Records for this exercise →
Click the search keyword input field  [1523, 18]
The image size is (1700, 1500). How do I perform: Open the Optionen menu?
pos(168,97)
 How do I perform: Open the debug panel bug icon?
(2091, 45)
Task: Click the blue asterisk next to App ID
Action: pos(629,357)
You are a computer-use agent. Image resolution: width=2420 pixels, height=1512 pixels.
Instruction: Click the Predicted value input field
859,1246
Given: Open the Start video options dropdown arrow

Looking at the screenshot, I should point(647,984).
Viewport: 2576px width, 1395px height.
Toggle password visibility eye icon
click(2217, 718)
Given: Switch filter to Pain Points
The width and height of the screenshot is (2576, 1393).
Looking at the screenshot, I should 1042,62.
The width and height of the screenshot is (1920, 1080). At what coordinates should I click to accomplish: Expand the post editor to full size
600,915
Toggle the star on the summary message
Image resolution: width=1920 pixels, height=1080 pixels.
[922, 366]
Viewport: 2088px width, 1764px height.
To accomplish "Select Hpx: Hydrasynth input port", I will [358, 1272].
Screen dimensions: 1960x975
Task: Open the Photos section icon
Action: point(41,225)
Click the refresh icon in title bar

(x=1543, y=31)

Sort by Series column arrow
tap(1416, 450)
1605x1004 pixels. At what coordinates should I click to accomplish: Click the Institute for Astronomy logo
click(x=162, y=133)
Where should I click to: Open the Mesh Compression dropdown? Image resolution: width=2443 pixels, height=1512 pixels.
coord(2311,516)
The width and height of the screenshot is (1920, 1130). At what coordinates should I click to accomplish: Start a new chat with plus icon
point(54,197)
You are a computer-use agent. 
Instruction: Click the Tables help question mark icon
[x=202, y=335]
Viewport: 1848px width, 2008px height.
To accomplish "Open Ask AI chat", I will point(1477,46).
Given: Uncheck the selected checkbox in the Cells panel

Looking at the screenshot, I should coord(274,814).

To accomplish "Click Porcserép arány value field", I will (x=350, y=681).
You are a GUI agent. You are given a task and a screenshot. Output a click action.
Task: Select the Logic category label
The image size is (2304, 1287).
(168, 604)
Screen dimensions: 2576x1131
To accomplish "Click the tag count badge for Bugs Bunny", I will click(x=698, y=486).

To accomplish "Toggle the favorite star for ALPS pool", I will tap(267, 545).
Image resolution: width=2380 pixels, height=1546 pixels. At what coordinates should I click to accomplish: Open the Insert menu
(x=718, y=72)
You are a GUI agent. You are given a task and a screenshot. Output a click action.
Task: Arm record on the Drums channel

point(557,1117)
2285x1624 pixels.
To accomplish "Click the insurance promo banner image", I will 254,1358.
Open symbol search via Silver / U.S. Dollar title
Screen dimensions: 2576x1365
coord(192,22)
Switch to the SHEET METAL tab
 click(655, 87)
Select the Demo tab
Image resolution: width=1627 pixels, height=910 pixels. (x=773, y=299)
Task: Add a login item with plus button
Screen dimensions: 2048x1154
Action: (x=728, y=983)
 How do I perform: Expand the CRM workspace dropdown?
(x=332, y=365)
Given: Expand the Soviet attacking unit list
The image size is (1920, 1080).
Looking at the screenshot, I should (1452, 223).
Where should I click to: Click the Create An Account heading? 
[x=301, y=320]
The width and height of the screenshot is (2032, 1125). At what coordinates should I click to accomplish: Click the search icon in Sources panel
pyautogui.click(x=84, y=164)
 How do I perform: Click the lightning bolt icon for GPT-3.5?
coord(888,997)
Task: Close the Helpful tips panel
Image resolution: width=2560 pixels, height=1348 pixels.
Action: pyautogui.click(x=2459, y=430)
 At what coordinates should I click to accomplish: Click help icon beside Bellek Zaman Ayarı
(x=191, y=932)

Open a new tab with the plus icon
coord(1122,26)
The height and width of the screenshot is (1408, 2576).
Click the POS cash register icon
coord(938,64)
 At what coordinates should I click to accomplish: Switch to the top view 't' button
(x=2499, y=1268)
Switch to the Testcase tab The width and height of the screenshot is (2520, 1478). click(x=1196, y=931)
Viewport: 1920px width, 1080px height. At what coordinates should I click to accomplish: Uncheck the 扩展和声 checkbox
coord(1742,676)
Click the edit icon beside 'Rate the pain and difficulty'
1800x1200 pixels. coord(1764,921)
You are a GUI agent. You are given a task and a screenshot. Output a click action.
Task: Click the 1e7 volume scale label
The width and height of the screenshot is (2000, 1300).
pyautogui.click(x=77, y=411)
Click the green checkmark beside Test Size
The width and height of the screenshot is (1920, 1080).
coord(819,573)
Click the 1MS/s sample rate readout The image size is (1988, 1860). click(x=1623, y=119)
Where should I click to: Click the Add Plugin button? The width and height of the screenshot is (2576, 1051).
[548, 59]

What you should do → Pull every line containing "computer" out of the data above.

Solution to the exercise →
You are a computer-use agent. Image resolution: width=2420 pixels, height=1512 pixels.
You are a computer-use agent. 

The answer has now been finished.